■ WHAT IS EXPECTED ■
Would you output, exactly as written, the line with "Click the Edit preferences link text" and all lines after it to the end of the data below, and no others?

■ MATERIAL SHOWN ■
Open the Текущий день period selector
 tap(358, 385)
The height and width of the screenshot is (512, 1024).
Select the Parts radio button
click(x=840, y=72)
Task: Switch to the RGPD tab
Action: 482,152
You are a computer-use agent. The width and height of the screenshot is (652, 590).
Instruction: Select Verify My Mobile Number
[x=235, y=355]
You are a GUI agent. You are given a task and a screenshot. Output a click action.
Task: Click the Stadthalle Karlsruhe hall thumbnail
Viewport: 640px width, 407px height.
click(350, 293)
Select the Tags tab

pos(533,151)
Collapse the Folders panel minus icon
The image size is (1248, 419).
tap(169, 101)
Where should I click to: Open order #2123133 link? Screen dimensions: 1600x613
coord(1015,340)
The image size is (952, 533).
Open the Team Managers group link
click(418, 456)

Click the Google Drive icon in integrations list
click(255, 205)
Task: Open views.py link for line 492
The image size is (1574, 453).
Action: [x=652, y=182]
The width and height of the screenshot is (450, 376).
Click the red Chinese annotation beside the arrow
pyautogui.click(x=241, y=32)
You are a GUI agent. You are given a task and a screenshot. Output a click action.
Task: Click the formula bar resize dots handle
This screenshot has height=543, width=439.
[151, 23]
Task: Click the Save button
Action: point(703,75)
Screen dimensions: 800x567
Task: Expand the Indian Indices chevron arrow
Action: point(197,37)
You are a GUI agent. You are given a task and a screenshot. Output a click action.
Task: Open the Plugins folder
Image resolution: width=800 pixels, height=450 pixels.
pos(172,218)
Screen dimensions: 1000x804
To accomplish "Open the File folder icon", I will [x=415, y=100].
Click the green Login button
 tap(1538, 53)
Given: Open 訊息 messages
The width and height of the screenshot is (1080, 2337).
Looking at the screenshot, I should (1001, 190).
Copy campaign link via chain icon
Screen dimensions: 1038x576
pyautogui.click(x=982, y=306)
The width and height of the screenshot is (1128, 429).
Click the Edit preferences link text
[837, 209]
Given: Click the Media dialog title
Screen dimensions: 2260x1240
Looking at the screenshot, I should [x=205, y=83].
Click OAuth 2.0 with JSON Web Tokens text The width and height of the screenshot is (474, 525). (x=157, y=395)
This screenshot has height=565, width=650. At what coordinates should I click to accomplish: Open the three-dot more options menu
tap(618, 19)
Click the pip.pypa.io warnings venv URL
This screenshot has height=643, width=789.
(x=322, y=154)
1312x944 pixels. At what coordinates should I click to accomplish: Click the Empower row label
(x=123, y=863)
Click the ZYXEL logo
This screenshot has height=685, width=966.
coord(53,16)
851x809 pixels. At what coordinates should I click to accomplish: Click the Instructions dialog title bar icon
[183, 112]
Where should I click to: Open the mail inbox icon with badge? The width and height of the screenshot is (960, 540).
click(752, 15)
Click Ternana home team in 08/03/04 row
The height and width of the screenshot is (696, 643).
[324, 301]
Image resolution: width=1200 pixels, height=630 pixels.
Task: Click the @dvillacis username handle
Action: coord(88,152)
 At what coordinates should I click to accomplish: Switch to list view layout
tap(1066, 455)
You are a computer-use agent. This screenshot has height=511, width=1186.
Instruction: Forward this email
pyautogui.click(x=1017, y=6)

■ EXERCISE RESPONSE ■
Click the Edit preferences link text
[837, 209]
Given: Click the Media dialog title
Screen dimensions: 2260x1240
Looking at the screenshot, I should [x=205, y=83].
Click OAuth 2.0 with JSON Web Tokens text The width and height of the screenshot is (474, 525). (x=157, y=395)
This screenshot has height=565, width=650. At what coordinates should I click to accomplish: Open the three-dot more options menu
tap(618, 19)
Click the pip.pypa.io warnings venv URL
This screenshot has height=643, width=789.
(x=322, y=154)
1312x944 pixels. At what coordinates should I click to accomplish: Click the Empower row label
(x=123, y=863)
Click the ZYXEL logo
This screenshot has height=685, width=966.
coord(53,16)
851x809 pixels. At what coordinates should I click to accomplish: Click the Instructions dialog title bar icon
[183, 112]
Where should I click to: Open the mail inbox icon with badge? The width and height of the screenshot is (960, 540).
click(752, 15)
Click Ternana home team in 08/03/04 row
The height and width of the screenshot is (696, 643).
[324, 301]
Image resolution: width=1200 pixels, height=630 pixels.
Task: Click the @dvillacis username handle
Action: coord(88,152)
 At what coordinates should I click to accomplish: Switch to list view layout
tap(1066, 455)
You are a computer-use agent. This screenshot has height=511, width=1186.
Instruction: Forward this email
pyautogui.click(x=1017, y=6)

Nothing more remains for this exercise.